◆ **Exercise instructions**
The copy should run from the line containing "The width and" through the last line of the entries below, exactly as written, with pictures omitted.

◆ **Task inputs**
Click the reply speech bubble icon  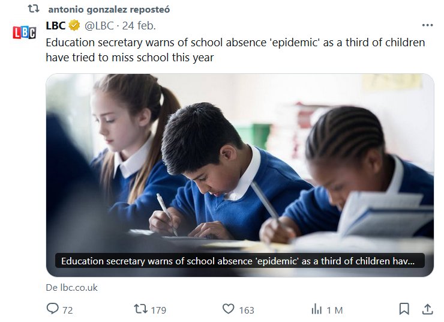pyautogui.click(x=53, y=309)
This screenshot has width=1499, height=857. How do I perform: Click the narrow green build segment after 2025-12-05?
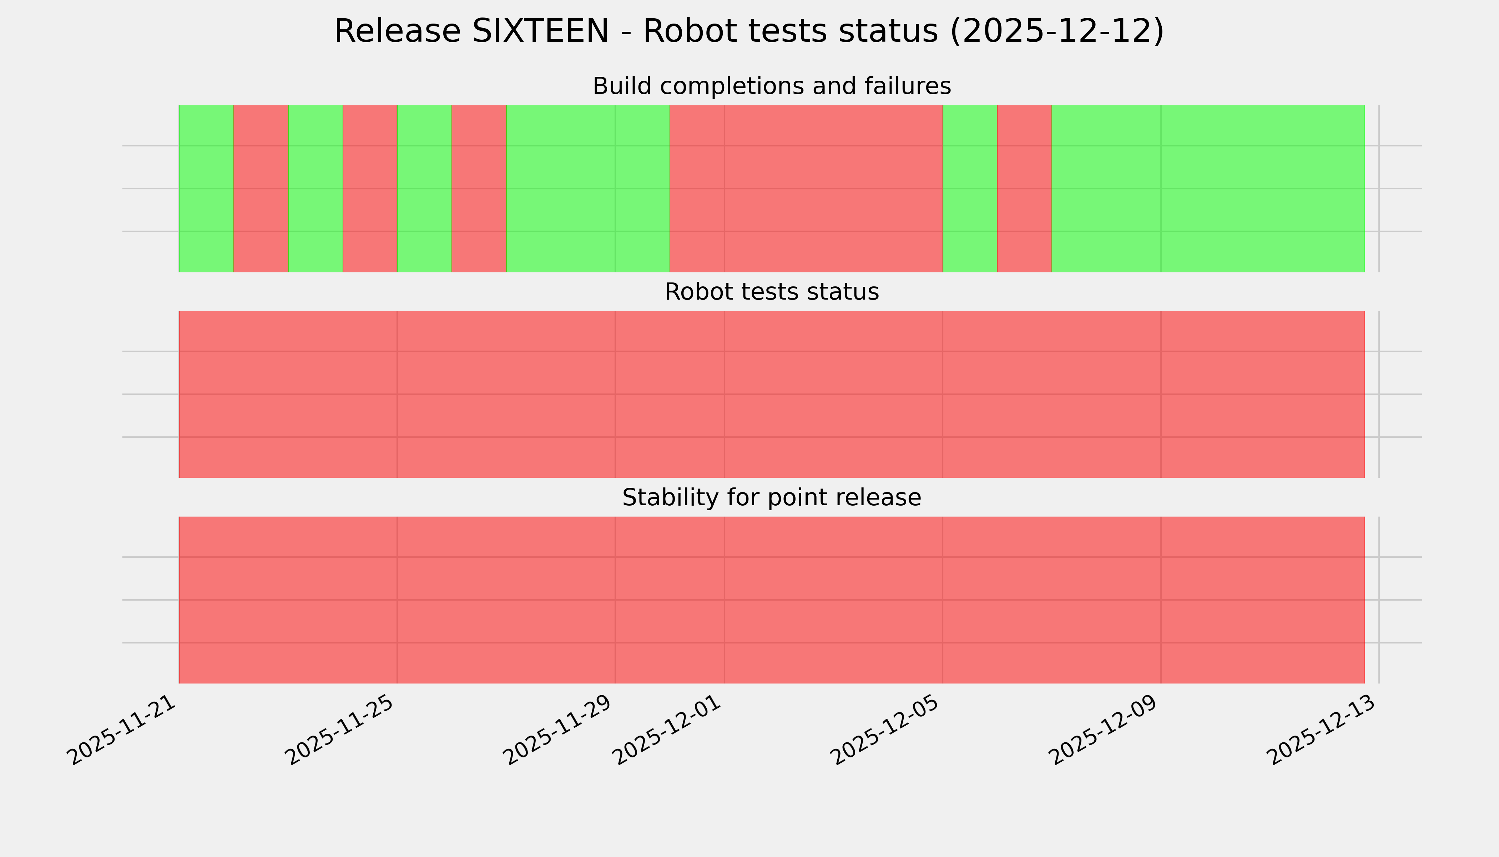(x=970, y=188)
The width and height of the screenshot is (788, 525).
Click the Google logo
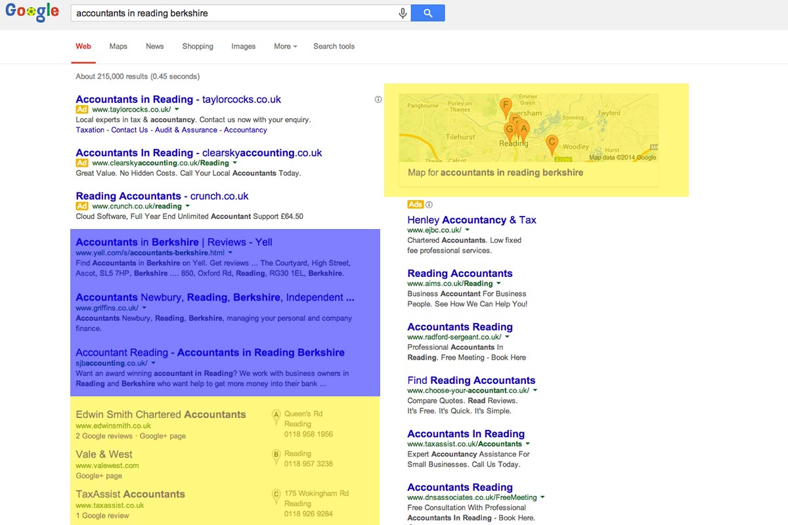pyautogui.click(x=32, y=12)
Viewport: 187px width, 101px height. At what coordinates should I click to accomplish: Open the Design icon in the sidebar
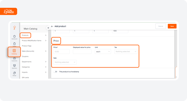click(15, 73)
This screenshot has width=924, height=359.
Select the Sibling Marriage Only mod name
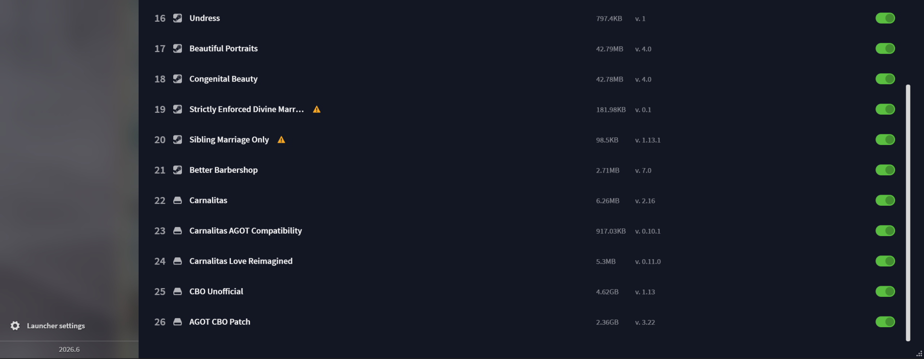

◆ **Answer to this task**
The width and height of the screenshot is (788, 525).
Click the Google logo
pyautogui.click(x=32, y=12)
Viewport: 187px width, 101px height. At what coordinates should I click to accomplish: Open the Design icon in the sidebar
click(15, 73)
This screenshot has width=924, height=359.
Select the Sibling Marriage Only mod name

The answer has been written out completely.